■ **Given exercise a**: Extract the part of the passage on American history courses at UT and Texas A&M running from "In general, RCG" to "and supplementary readings.", word for word.

■ **Document extract**:
# # #

We examined the data to find out whether there was an association between research interests and reading assignments. An overemphasis on RCG readings contributed to the relatively scant attention that was paid to fundamental documents and texts of American history. Tocqueville’s Democracy in America and Lincoln’s Gettysburg Address, for instance, were rarely assigned in American history survey courses at these two universities; and numerous political documents, such as the Mayflower Compact and Lincoln’s Second Inaugural Address, were not assigned in any American history courses.
Our analysis shows that the history courses provided by the University of Texas and Texas A&M often fall short of the spirit of the law, and students are frequently not offered a comprehensive and pluralistic interpretation of our nation’s past. Many meet their American history requirement by taking courses that focus on content that makes it impossible to grasp the larger political conflicts, institutional frameworks, and philosophic ideals that have governed the course of American history.
In general, RCG research interests appear to find more favor among American history faculty members at the University of Texas than at Texas A&M. A difference in atmosphere between the two departments may explain why at UT even faculty members without specified RCG interests assigned RCG-themed textbooks and supplementary readings.
Associations
There was a near-perfect relationship between teaching an RCG-themed special topics course and having an RCG research interest. It is through these courses that the strong RCG research interests of faculty members at the University of Texas are most manifest in teaching. There was a far less clear relationship in the survey courses between RCG research interests and RCG assignments, with differences between institutions. At Texas A&M, those with RCG research interests were significantly higher assigners of RCG reading assignments than those without such RCG research interests. On the other hand, there was no such relationship at the University of Texas.

# # #

Dataset excerpt:
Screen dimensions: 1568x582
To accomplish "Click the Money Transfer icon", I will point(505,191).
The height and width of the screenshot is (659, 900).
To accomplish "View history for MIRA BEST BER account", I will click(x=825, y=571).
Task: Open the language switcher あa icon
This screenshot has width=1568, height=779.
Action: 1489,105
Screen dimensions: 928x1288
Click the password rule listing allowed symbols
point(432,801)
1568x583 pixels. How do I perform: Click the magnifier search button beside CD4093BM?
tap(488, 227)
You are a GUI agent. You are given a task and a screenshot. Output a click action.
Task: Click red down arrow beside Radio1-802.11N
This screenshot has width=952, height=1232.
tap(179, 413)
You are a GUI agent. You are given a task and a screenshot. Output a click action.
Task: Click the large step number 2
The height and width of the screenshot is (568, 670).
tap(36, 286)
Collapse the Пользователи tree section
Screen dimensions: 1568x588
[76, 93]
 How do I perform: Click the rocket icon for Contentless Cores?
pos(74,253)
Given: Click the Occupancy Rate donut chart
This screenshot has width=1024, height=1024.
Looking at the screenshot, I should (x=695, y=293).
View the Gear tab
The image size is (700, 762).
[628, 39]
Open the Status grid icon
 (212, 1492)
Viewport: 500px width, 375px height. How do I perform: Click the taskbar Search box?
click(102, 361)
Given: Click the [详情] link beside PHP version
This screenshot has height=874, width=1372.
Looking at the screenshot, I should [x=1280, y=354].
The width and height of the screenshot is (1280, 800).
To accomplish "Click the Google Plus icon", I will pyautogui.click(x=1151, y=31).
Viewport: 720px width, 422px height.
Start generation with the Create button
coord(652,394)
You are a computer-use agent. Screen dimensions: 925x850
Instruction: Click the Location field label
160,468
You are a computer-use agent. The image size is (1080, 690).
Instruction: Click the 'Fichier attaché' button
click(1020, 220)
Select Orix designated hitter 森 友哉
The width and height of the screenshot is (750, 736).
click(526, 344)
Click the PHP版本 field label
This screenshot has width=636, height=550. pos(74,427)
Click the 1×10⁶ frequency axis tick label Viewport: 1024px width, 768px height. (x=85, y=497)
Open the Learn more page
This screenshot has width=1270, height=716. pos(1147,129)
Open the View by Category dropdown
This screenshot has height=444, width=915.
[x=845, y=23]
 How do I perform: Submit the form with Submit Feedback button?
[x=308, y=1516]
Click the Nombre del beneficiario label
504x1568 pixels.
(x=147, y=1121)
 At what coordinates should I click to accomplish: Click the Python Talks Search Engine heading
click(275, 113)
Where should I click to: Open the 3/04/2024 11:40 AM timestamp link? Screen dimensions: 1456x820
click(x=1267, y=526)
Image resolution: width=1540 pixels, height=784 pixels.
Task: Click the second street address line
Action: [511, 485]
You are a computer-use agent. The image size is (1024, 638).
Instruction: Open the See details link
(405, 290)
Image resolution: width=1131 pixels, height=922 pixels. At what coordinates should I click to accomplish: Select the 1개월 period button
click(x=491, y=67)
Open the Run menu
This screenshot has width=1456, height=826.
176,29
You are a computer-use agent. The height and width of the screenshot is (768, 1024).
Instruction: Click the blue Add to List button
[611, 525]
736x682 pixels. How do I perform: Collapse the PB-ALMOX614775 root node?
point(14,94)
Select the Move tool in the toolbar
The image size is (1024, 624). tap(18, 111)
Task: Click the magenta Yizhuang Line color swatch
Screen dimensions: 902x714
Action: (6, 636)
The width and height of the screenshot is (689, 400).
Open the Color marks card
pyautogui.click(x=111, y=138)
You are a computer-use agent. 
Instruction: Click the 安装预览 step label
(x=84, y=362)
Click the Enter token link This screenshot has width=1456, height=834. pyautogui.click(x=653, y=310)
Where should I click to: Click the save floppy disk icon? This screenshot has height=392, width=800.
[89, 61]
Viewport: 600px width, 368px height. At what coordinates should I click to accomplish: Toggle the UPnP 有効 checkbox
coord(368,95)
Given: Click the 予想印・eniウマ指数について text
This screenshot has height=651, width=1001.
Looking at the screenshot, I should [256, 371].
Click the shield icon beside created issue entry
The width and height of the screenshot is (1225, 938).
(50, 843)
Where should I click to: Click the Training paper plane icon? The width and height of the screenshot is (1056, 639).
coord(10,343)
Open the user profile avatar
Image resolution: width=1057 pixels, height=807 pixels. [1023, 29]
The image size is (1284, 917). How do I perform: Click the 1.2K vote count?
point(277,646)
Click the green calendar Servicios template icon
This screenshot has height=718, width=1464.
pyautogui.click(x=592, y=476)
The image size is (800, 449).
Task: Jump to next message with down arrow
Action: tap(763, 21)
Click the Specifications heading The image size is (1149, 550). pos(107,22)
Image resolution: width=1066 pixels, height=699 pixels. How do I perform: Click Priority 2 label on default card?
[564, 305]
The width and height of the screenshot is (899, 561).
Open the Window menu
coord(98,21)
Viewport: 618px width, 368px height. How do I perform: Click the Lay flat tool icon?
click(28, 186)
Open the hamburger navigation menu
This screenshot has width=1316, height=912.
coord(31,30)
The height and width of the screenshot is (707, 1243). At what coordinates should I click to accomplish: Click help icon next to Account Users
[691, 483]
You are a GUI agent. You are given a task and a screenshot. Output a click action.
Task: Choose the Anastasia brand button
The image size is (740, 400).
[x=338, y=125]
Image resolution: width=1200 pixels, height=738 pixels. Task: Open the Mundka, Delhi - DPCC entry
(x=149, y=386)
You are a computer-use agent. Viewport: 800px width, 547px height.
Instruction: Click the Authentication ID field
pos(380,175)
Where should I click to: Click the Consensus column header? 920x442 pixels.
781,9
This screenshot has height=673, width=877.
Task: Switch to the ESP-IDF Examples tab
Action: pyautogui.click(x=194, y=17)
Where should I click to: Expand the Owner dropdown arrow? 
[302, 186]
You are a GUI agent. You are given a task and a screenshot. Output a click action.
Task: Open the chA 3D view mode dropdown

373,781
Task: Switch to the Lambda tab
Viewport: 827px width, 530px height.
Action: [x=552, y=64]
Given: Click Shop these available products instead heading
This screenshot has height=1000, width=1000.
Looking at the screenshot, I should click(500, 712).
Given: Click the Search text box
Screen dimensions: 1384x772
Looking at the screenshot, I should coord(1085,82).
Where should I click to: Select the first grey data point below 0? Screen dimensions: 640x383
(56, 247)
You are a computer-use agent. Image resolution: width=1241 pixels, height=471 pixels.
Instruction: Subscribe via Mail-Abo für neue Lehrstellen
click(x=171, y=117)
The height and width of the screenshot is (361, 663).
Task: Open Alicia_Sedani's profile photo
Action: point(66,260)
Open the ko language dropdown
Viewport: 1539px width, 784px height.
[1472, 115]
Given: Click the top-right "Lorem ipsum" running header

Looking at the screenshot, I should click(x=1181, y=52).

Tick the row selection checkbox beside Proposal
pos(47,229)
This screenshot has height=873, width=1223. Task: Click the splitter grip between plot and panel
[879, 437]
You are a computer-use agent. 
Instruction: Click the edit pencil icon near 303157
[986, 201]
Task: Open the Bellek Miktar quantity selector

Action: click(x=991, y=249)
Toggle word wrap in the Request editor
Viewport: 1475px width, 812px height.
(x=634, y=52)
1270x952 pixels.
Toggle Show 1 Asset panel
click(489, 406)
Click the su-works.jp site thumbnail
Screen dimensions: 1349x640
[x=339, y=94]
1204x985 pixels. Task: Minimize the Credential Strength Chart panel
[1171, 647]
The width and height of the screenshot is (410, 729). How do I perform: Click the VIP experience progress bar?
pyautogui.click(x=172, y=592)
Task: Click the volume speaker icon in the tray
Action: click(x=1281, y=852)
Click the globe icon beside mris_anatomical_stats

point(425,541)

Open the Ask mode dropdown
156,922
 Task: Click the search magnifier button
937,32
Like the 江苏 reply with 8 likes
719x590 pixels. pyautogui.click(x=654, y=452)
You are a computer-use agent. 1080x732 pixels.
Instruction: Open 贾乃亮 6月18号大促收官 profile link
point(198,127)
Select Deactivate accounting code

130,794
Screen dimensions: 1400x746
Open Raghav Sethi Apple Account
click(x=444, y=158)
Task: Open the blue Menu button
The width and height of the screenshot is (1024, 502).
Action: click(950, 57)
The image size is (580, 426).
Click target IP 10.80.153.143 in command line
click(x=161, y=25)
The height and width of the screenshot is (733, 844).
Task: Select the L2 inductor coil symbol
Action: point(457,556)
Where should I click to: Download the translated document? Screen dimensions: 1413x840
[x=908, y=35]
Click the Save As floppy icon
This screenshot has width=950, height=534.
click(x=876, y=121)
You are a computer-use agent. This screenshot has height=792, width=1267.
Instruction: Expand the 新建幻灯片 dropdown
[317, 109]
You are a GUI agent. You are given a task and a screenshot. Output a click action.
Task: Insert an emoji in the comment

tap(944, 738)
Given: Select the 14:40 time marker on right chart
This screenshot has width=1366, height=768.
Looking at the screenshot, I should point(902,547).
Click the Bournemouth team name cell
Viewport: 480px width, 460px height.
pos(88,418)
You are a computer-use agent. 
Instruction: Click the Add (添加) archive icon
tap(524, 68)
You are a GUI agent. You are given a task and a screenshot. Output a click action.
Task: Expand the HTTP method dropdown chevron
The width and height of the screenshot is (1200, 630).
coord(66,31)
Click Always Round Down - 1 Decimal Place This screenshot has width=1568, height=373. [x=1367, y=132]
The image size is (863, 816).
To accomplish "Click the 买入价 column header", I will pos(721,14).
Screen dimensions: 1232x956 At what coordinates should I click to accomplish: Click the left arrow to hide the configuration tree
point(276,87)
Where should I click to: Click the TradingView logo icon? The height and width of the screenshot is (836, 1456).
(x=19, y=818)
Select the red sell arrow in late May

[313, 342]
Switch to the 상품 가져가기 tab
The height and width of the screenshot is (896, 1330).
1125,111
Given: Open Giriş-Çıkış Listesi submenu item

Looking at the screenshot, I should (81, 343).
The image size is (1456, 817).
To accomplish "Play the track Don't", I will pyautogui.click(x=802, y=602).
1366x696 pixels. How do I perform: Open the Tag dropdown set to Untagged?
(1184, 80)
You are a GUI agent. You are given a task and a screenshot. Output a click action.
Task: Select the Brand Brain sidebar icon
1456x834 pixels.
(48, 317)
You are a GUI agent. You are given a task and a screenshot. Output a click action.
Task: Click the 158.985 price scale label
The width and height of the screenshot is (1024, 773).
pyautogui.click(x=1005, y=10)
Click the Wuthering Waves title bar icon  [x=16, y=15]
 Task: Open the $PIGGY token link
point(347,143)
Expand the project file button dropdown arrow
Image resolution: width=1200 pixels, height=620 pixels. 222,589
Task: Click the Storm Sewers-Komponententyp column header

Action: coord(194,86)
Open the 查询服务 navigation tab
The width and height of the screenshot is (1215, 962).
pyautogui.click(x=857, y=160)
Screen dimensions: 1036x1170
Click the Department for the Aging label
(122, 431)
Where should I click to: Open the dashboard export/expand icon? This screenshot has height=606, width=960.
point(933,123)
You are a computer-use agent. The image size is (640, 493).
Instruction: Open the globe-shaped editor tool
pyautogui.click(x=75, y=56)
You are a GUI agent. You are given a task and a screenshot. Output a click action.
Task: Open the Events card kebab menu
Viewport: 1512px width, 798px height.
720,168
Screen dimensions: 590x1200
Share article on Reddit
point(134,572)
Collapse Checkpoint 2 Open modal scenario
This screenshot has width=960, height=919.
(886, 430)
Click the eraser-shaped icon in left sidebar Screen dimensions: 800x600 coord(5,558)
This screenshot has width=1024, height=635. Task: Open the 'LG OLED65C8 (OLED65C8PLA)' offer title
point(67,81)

# # #

■ **Given exercise b**: Put the lines of the records, from the first line to the line with "tap(179, 413)", into a numbered list, leaving out any blank lines.

■ **Correct output a**:
In general, RCG research interests appear to find more favor among American history faculty members at the University of Texas than at Texas A&M. A difference in atmosphere between the two departments may explain why at UT even faculty members without specified RCG interests assigned RCG-themed textbooks and supplementary readings.

■ **Correct output b**:
1. Screen dimensions: 1568x582
2. To accomplish "Click the Money Transfer icon", I will point(505,191).
3. The height and width of the screenshot is (659, 900).
4. To accomplish "View history for MIRA BEST BER account", I will click(x=825, y=571).
5. Task: Open the language switcher あa icon
6. This screenshot has width=1568, height=779.
7. Action: 1489,105
8. Screen dimensions: 928x1288
9. Click the password rule listing allowed symbols
10. point(432,801)
11. 1568x583 pixels. How do I perform: Click the magnifier search button beside CD4093BM?
12. tap(488, 227)
13. You are a GUI agent. You are given a task and a screenshot. Output a click action.
14. Task: Click red down arrow beside Radio1-802.11N
15. This screenshot has width=952, height=1232.
16. tap(179, 413)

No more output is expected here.